Stored data
....
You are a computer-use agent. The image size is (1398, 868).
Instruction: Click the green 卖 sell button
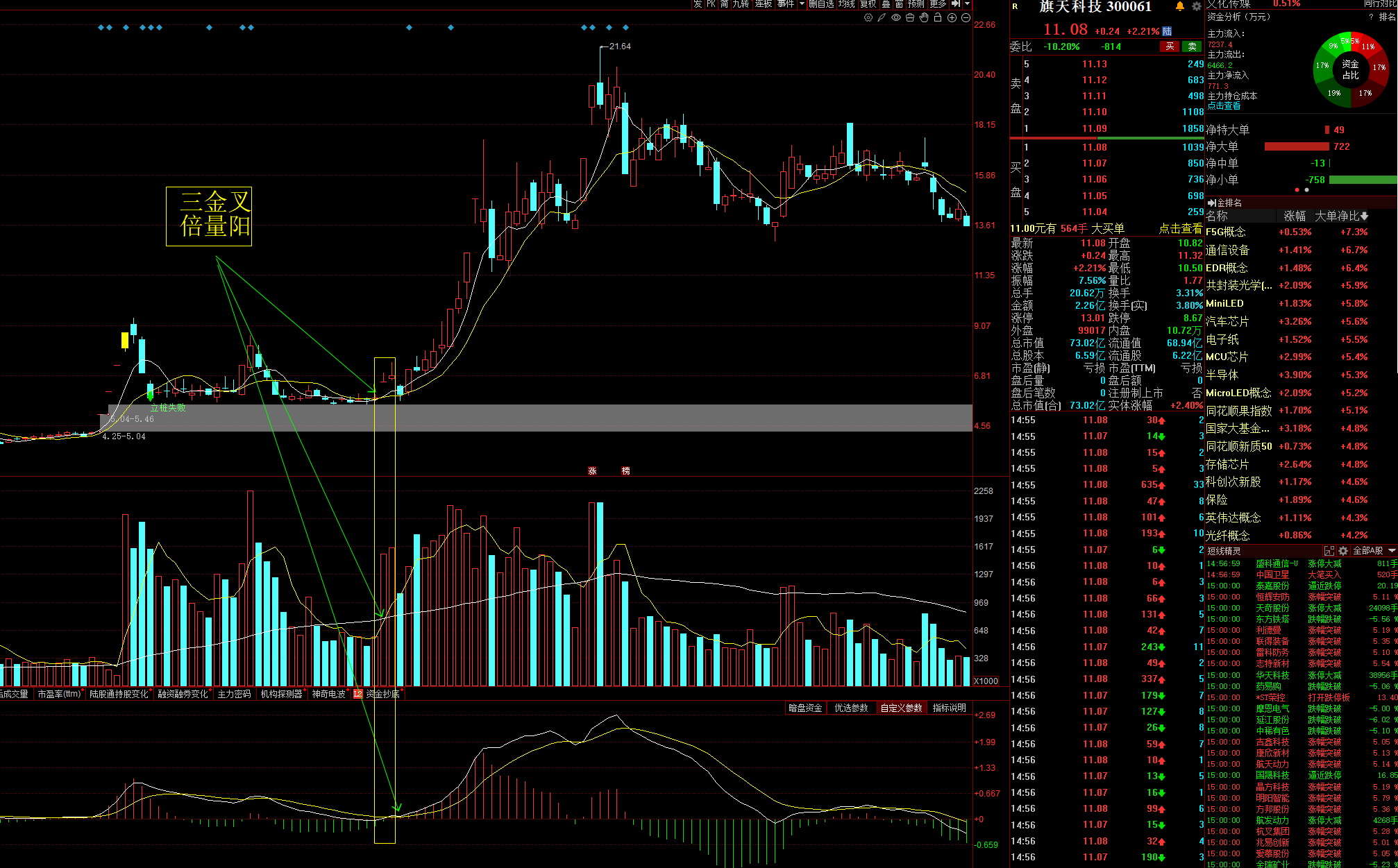click(x=1193, y=46)
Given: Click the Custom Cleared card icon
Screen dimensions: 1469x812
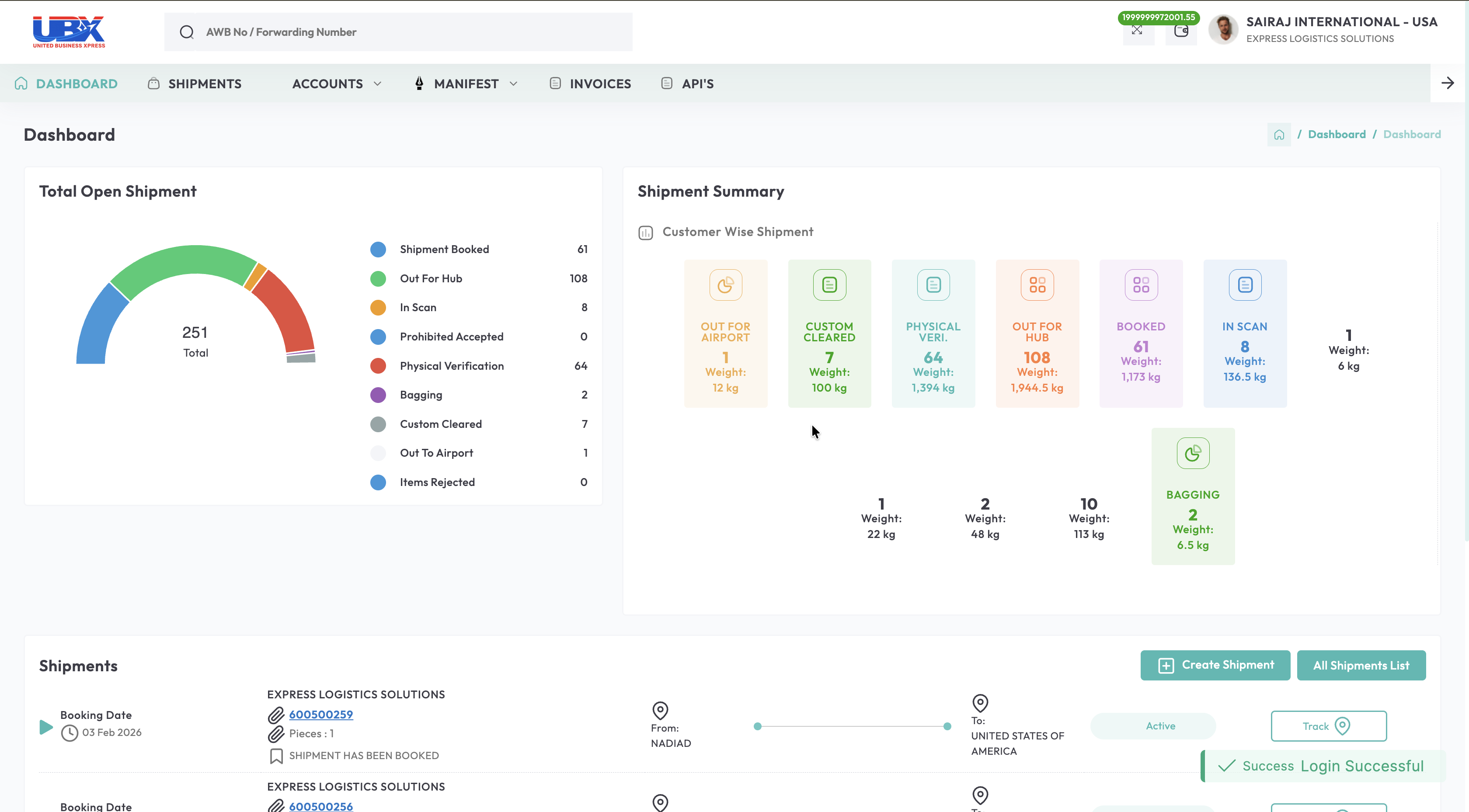Looking at the screenshot, I should [x=829, y=285].
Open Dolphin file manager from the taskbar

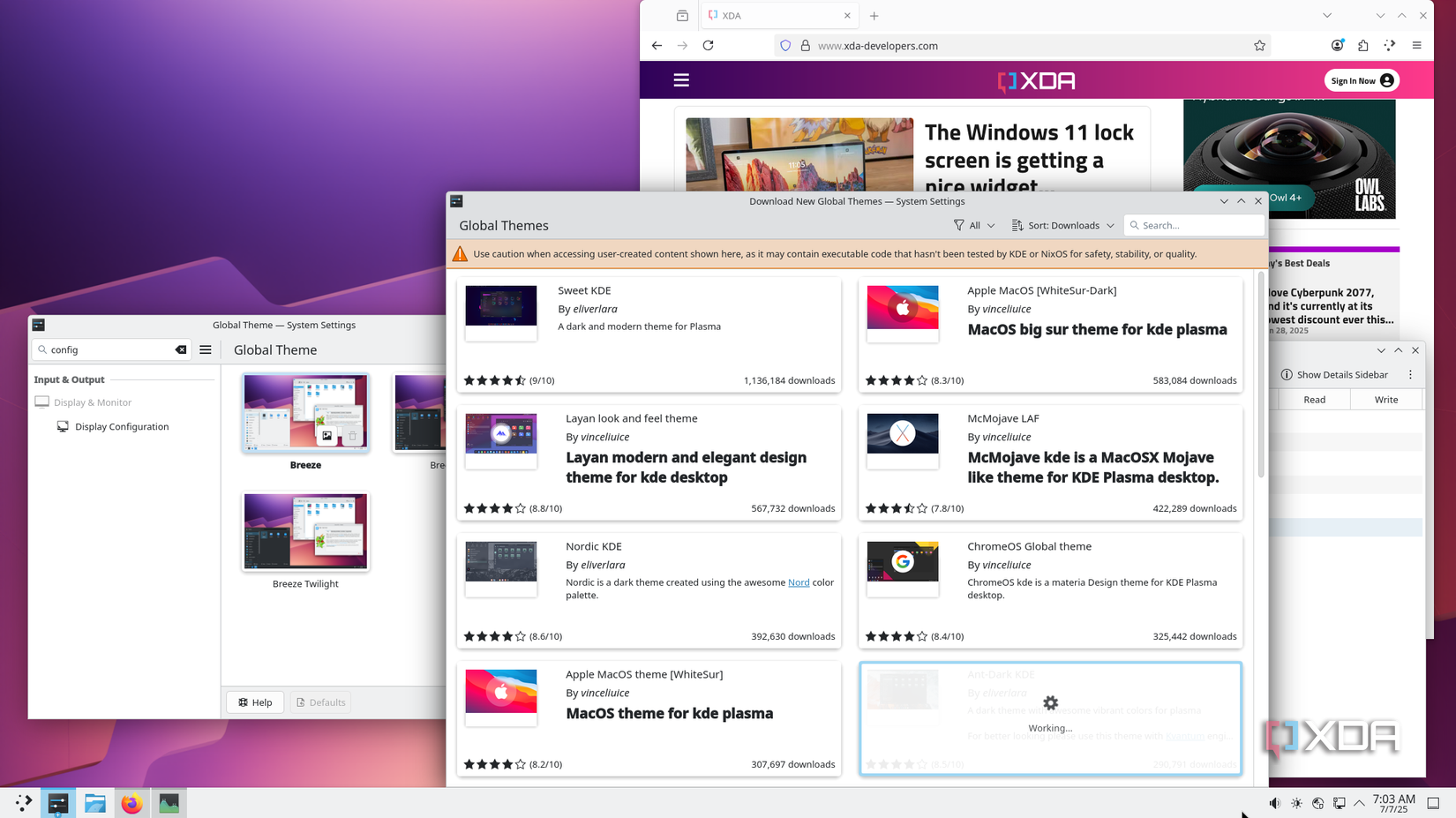(95, 803)
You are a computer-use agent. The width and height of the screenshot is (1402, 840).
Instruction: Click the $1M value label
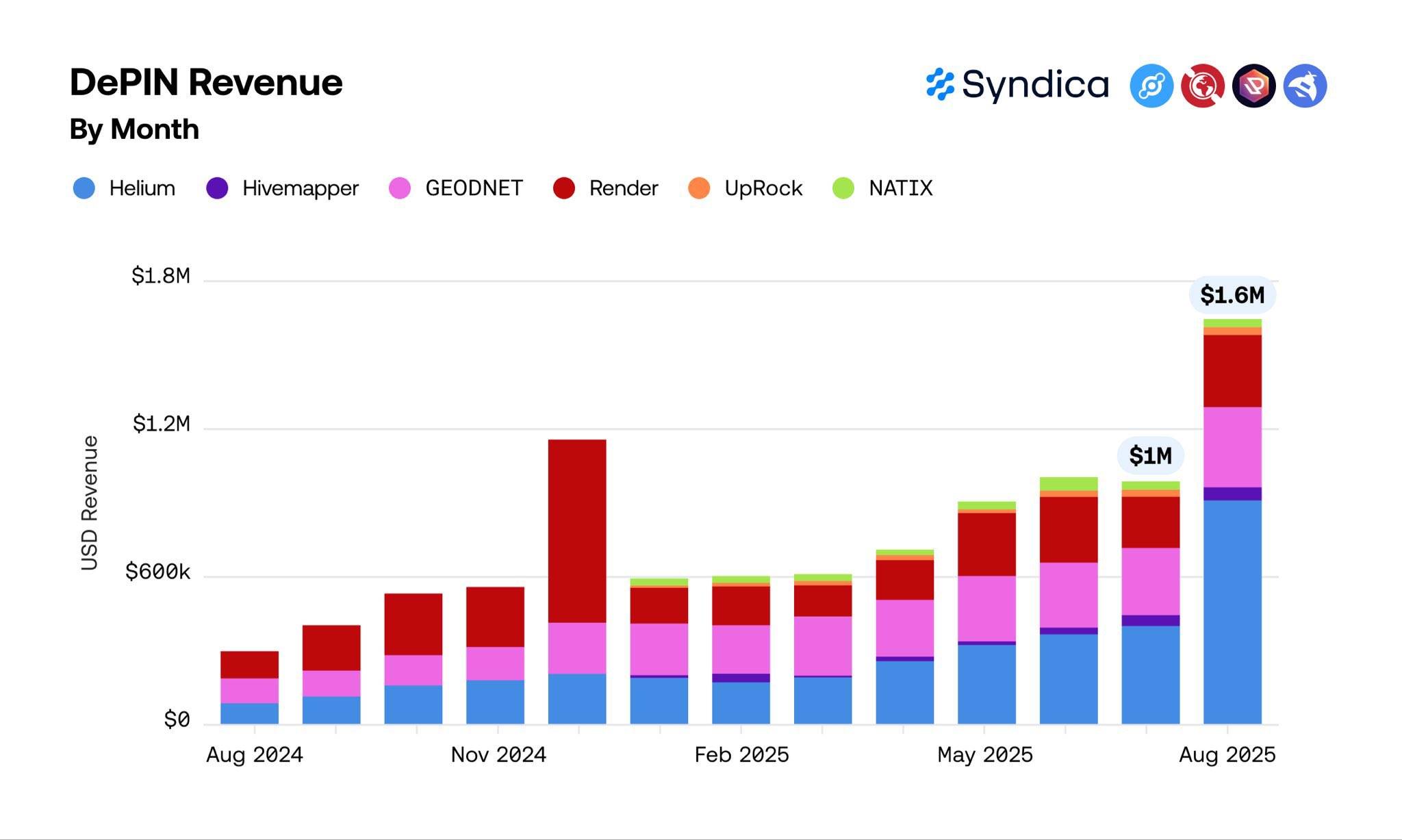click(1150, 455)
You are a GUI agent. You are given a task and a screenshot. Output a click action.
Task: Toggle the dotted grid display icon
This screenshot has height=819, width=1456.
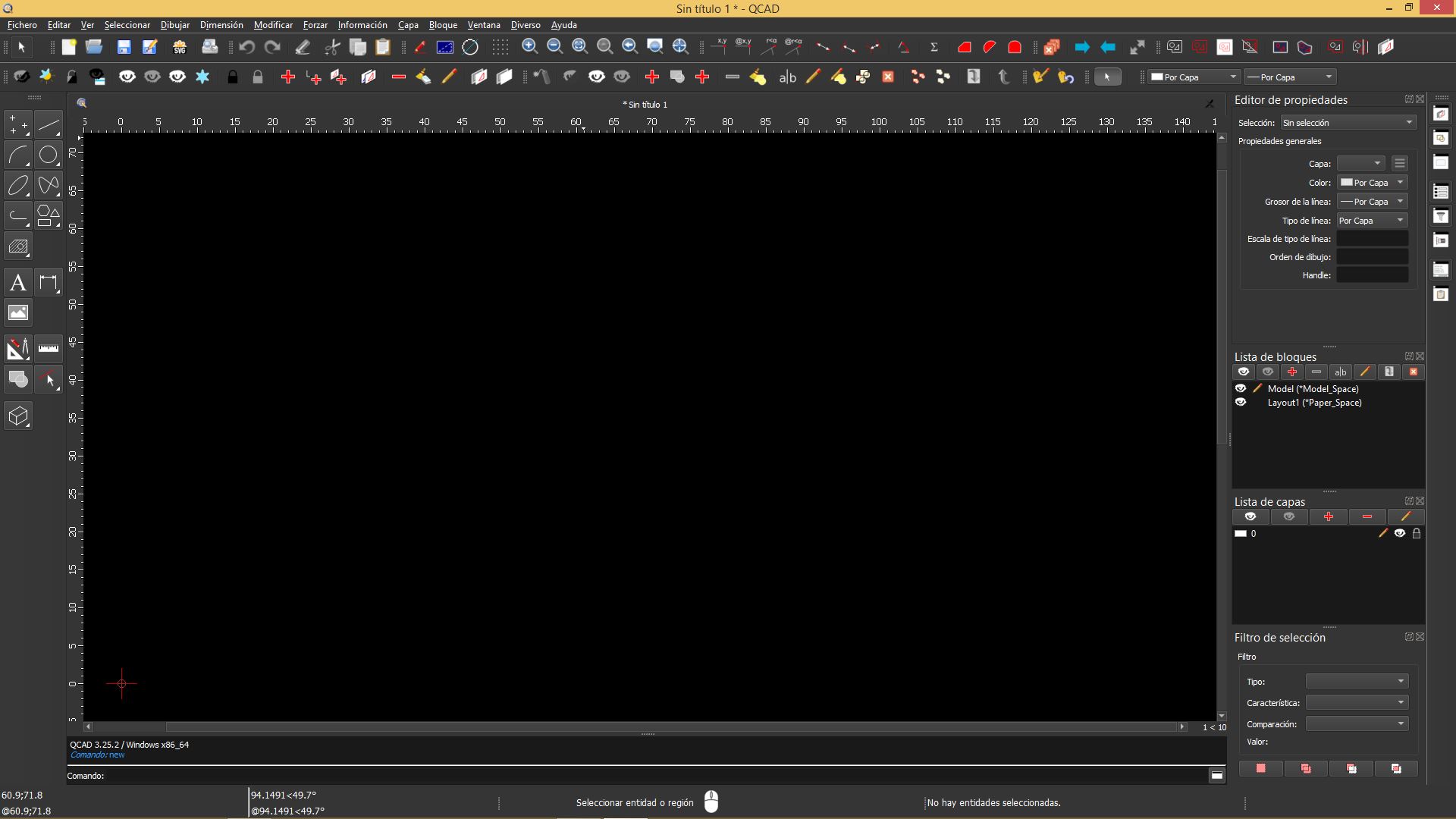(x=500, y=47)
....
▸ **WORK TO COMPLETE**:
The records above are to be repeated exactly, with the pictures left out.

▸ **OUTPUT OF THE EXERCISE**:
You are a computer-use agent. The image size is (1398, 868).
Instruction: Click the green 卖 sell button
click(x=1193, y=46)
Given: Click the Custom Cleared card icon
Screen dimensions: 1469x812
Looking at the screenshot, I should [x=829, y=285].
Open Dolphin file manager from the taskbar

(95, 803)
You are a computer-use agent. The width and height of the screenshot is (1402, 840).
Instruction: Click the $1M value label
click(1150, 455)
You are a GUI agent. You are given a task and a screenshot. Output a click action.
Task: Toggle the dotted grid display icon
This screenshot has height=819, width=1456.
(x=500, y=47)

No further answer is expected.